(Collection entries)
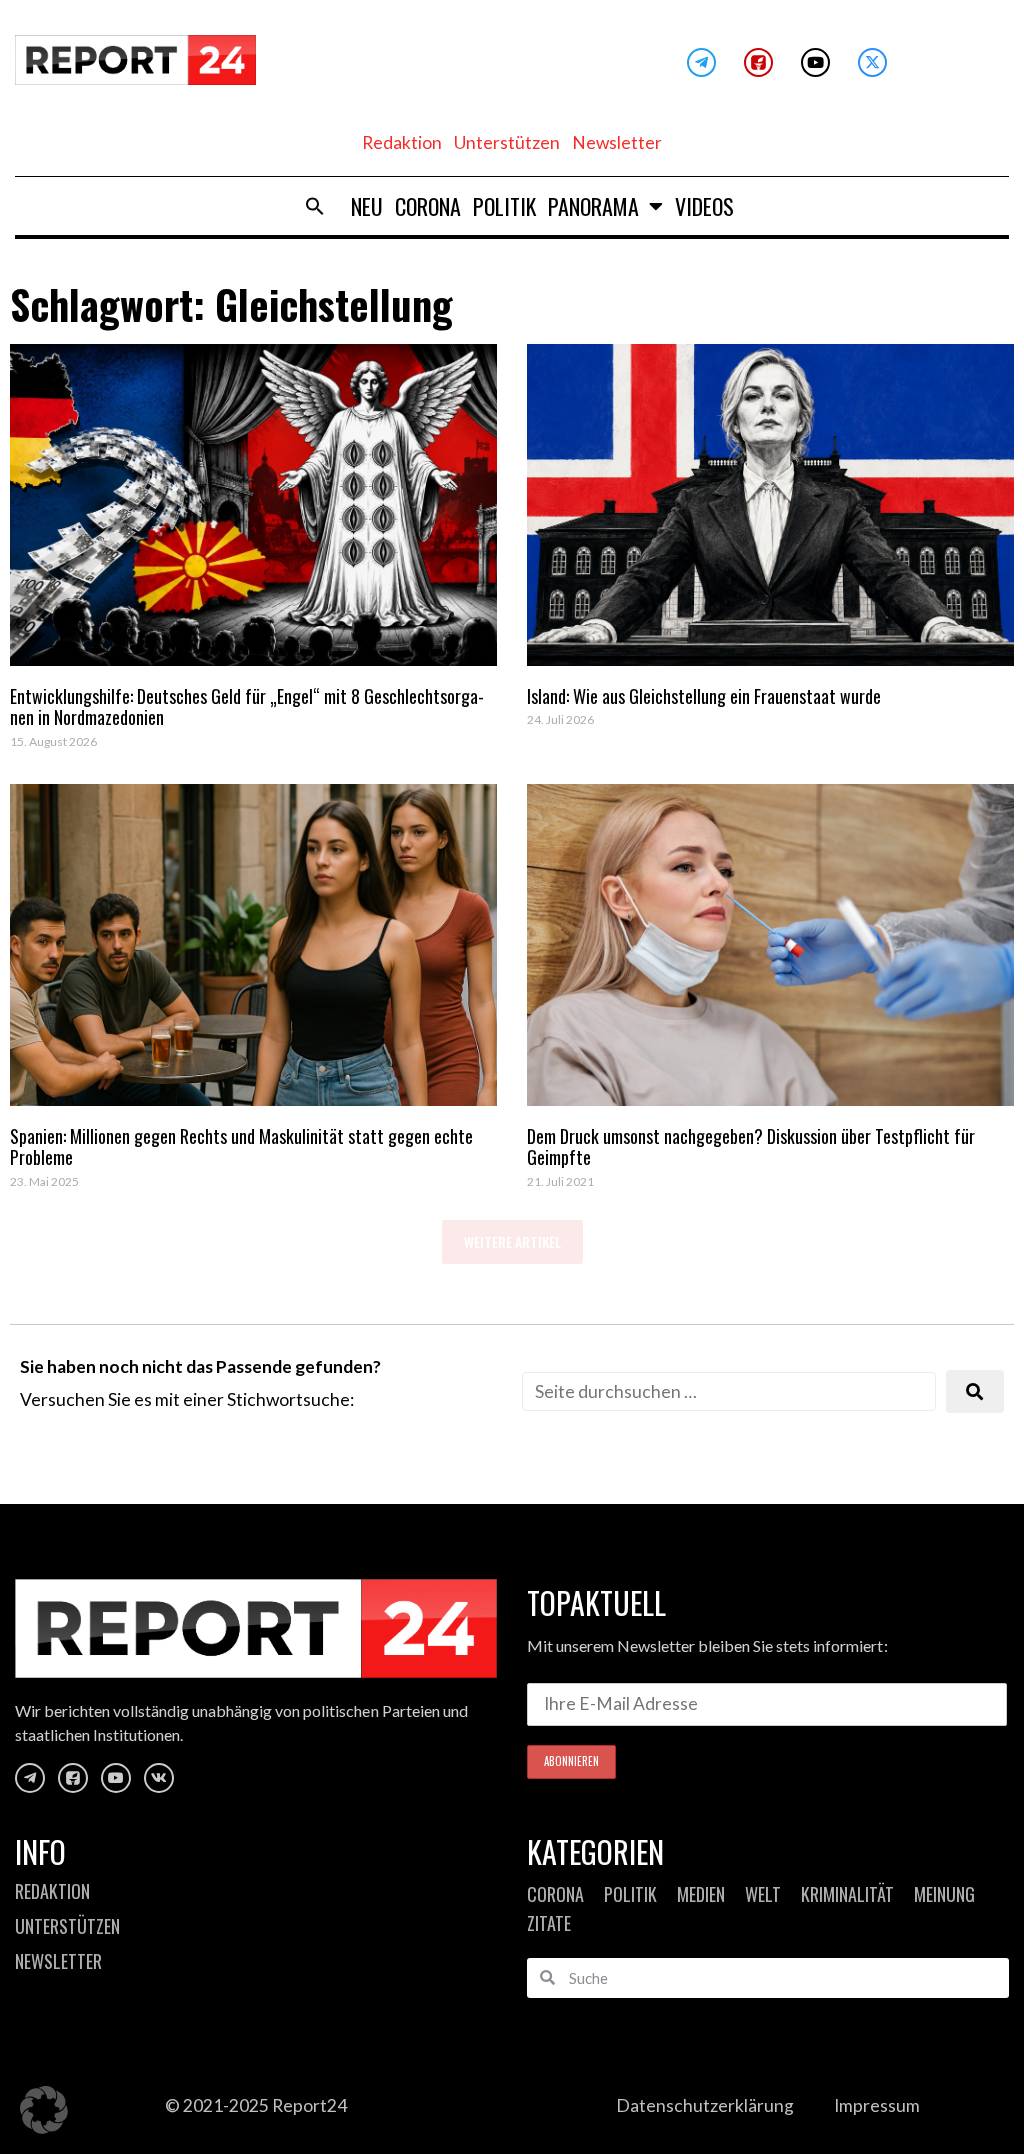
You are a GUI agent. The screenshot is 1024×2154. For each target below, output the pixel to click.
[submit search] (975, 1391)
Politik (504, 206)
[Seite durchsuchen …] (729, 1391)
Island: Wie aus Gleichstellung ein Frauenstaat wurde (704, 696)
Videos (704, 206)
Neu (367, 206)
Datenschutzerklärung (705, 2105)
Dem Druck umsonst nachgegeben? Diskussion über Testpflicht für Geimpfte (751, 1147)
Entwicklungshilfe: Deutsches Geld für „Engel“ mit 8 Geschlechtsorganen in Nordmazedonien (247, 707)
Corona (428, 206)
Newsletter (617, 142)
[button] (315, 206)
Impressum (877, 2105)
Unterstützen (507, 142)
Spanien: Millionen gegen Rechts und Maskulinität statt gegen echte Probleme (241, 1147)
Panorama (593, 206)
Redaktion (402, 142)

# REQUIREMENT
All lines above are to be restated word for word, with pictures excluded.

# EXERCISE RESPONSE
You are a GUI agent. The screenshot is 1024×2154. For each target below, output the pixel to click.
[submit search] (975, 1391)
Politik (504, 206)
[Seite durchsuchen …] (729, 1391)
Island: Wie aus Gleichstellung ein Frauenstaat wurde (704, 696)
Videos (704, 206)
Neu (367, 206)
Datenschutzerklärung (705, 2105)
Dem Druck umsonst nachgegeben? Diskussion über Testpflicht für Geimpfte (751, 1147)
Entwicklungshilfe: Deutsches Geld für „Engel“ mit 8 Geschlechtsorganen in Nordmazedonien (247, 707)
Corona (428, 206)
Newsletter (617, 142)
[button] (315, 206)
Impressum (877, 2105)
Unterstützen (507, 142)
Spanien: Millionen gegen Rechts und Maskulinität statt gegen echte Probleme (241, 1147)
Panorama (593, 206)
Redaktion (402, 142)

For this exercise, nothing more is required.